Slices of pecan pie on black plates arranged next to a bowl of pecans and a bowl of whipped cream

This post is sponsored by Karo® Corn Syrup. Thank you for continuing to support the brands that make My Baking Addiction possible.

I cannot believe that Thanksgiving is just around the corner.

Our family usually vacations to Florida in November. We thought we might not go this year and then decided to head down after all, sort of at the last minute.

We’ll be getting home only a handful of days before Thanksgiving, so my meal-planning window is going to be way shorter than normal.

Since things are going to be a little rushed, I’ve decided that I’m sticking with the classics this year. My Pumpkin Roll, Sweet Potato Casserole, and this Classic Pecan Pie.

Slice of classic pecan pie on a black plate, topped with whipped cream


You may have noticed that I’m really into classic recipes these days.

From Old Fashioned Apple Crisp and Parker House Rolls to Rum Balls and my favorite Vanilla Cheesecake, I am really appreciating solid recipes and the straightforward ingredients used in them.

Filling for pecan pie in a glass mixing bowl

This Classic Pecan Pie recipe is no different.

I’ve made Pecan Slab Pie and Chocolate Bourbon Pecan Bars. I’ve even made Pumpkin Pecan Bars!

But sometimes you just want to enjoy a bite of the classic: flaky pie crust topped with a silky filling and nutty pecans.

Making Classic Pecan Pie requires just a handful of ingredients:

  • Pecans
  • Eggs
  • Sugar
  • Melted butter
  • Vanilla
  • Karo® Corn Syrup

Karo® Corn Syrup is the secret ingredient for a perfect pecan pie. It’s been used in southern cooking and baking for over 100 years, so you know it’s a brand to trust.

Close up of a slice of pecan pie on a plate, topped with whipped cream

Corn syrup is useful in all kinds of recipes, such as Salted Caramel Sauce and Homemade Peanut Brittle, to help keep sugars from crystalizing. Using Karo® Corn Syrup in your pecan pie filling keeps it from crystalizing in the oven and ensures a silky smooth filling every time.
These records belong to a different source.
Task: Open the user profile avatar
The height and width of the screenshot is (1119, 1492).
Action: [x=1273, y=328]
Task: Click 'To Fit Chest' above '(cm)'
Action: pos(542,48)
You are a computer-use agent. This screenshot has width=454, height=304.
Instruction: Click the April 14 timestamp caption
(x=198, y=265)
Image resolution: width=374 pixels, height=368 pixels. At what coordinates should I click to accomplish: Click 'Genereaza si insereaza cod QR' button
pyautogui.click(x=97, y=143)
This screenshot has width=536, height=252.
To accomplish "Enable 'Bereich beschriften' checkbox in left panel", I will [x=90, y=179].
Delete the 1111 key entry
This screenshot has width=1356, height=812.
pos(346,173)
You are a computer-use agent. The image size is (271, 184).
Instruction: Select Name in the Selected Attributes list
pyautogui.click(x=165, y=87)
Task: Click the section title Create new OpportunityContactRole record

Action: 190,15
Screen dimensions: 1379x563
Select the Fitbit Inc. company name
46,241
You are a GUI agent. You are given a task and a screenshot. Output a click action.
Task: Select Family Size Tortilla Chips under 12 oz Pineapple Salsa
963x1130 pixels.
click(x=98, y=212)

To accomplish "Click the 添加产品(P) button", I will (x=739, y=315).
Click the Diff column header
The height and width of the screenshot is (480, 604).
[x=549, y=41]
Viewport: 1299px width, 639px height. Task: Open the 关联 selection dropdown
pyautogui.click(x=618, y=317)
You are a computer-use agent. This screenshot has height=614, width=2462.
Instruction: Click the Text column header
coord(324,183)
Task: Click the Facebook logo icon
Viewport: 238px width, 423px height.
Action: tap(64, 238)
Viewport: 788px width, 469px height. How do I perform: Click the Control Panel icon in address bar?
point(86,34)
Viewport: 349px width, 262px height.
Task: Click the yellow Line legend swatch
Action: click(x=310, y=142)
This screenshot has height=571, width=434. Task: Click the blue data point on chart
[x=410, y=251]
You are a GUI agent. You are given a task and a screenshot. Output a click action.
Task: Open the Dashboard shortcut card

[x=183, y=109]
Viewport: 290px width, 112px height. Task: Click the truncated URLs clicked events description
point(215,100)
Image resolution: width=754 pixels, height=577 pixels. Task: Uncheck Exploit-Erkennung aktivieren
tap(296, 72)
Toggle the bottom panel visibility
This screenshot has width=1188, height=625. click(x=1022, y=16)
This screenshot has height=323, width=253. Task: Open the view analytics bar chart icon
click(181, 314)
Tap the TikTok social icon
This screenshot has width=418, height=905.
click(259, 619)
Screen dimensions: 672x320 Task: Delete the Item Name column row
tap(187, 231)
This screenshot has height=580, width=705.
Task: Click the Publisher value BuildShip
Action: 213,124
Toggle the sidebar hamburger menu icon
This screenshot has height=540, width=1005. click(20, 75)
Overhead view of classic pecan pie ready to go in the oven


Because the filling for our pecan pie uses Karo® Corn Syrup, it is insanely easy to whip together and will have just the right amount of sweetness.

Just whisk together the corn syrup, eggs, sugar, melted butter and vanilla. Stir in the pecans and pour the filling into your unbaked pie crust.

That’s it! All you have to do is bake, cool, and enjoy.

Baked classic pecan pie in a white pie dish


Because the pecans form a bit of a crust on the top of the pie, it can be tricky to know exactly when pecan pie is done.

The best way is to use an instant-read thermometer. The pie is done when the center reaches 200°F.

If you don’t have an instant-read thermometer, tap the center surface of the pie lightly – it should spring back when done. The center might still jiggle a little bit when you take it out of the oven, but the edges should be stable and set.

Another thing to look for: The edges of the pie should appear a little puffy, right by the crust.

The pie will continue to set as it cools. Make sure to leave plenty of time for it to cool before serving – at least 2 hours!

Overhead view of slices of pecan pie on black plates, arranged next to a bowl of pecans, a bowl of whipped cream and a bottle of corn syrup


Since this pecan pie filling uses eggs, if you aren’t planning to serve your pie within a couple of hours of baking it, you should plan to store it in the refrigerator.

Classic Pecan Pie will last, covered, in the refrigerator for up to 3 days.

Overhead view of several plated pieces of classic pecan pie, topped with whipped cream


If you love to prepare early for the holidays, you’re in luck! Pecan pie can absolutely be frozen and enjoyed later.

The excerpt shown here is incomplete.